start DATASET RECORDS
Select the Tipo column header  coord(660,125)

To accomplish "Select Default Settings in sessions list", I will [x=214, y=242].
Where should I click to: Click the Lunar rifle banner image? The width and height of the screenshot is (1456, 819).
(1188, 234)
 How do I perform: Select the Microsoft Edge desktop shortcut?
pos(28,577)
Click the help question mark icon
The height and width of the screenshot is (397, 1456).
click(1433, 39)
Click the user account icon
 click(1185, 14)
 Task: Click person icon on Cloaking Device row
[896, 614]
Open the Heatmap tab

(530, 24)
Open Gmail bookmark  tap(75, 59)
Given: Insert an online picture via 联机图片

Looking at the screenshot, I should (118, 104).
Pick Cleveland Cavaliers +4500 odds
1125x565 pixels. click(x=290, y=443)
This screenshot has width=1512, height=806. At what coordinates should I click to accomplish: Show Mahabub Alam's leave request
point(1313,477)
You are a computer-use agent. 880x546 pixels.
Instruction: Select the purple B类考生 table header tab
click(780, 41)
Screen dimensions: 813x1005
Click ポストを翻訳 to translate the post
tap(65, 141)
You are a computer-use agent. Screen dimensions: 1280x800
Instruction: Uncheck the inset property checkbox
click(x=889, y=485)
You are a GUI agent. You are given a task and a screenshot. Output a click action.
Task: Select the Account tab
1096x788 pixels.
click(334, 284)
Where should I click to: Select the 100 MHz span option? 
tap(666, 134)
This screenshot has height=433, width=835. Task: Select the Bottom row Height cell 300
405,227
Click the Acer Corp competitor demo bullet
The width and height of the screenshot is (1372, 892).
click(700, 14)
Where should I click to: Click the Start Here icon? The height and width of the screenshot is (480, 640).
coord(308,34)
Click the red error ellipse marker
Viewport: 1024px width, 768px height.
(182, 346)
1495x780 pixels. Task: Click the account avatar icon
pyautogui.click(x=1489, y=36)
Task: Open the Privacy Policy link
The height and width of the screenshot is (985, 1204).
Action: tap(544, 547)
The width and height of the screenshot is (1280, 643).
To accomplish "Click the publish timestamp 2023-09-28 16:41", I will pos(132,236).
end DATASET RECORDS
Format every line in the rows above as a numbered list, omitting any blank lines.

1. Select the Tipo column header  coord(660,125)
2. To accomplish "Select Default Settings in sessions list", I will [x=214, y=242].
3. Where should I click to: Click the Lunar rifle banner image? The width and height of the screenshot is (1456, 819).
4. (1188, 234)
5.  How do I perform: Select the Microsoft Edge desktop shortcut?
6. pos(28,577)
7. Click the help question mark icon
8. The height and width of the screenshot is (397, 1456).
9. click(1433, 39)
10. Click the user account icon
11.  click(1185, 14)
12.  Task: Click person icon on Cloaking Device row
13. [896, 614]
14. Open the Heatmap tab
15. (530, 24)
16. Open Gmail bookmark  tap(75, 59)
17. Given: Insert an online picture via 联机图片
18. Looking at the screenshot, I should (118, 104).
19. Pick Cleveland Cavaliers +4500 odds
20. 1125x565 pixels. click(x=290, y=443)
21. This screenshot has width=1512, height=806. At what coordinates should I click to accomplish: Show Mahabub Alam's leave request
22. point(1313,477)
23. You are a computer-use agent. 880x546 pixels.
24. Instruction: Select the purple B类考生 table header tab
25. click(780, 41)
26. Screen dimensions: 813x1005
27. Click ポストを翻訳 to translate the post
28. tap(65, 141)
29. You are a computer-use agent. Screen dimensions: 1280x800
30. Instruction: Uncheck the inset property checkbox
31. click(x=889, y=485)
32. You are a GUI agent. You are given a task and a screenshot. Output a click action.
33. Task: Select the Account tab
34. 1096x788 pixels.
35. click(334, 284)
36. Where should I click to: Select the 100 MHz span option? 
37. tap(666, 134)
38. This screenshot has height=433, width=835. Task: Select the Bottom row Height cell 300
39. 405,227
40. Click the Acer Corp competitor demo bullet
41. The width and height of the screenshot is (1372, 892).
42. click(700, 14)
43. Where should I click to: Click the Start Here icon? The height and width of the screenshot is (480, 640).
44. coord(308,34)
45. Click the red error ellipse marker
46. Viewport: 1024px width, 768px height.
47. (182, 346)
48. 1495x780 pixels. Task: Click the account avatar icon
49. pyautogui.click(x=1489, y=36)
50. Task: Open the Privacy Policy link
51. The height and width of the screenshot is (985, 1204).
52. Action: tap(544, 547)
53. The width and height of the screenshot is (1280, 643).
54. To accomplish "Click the publish timestamp 2023-09-28 16:41", I will pos(132,236).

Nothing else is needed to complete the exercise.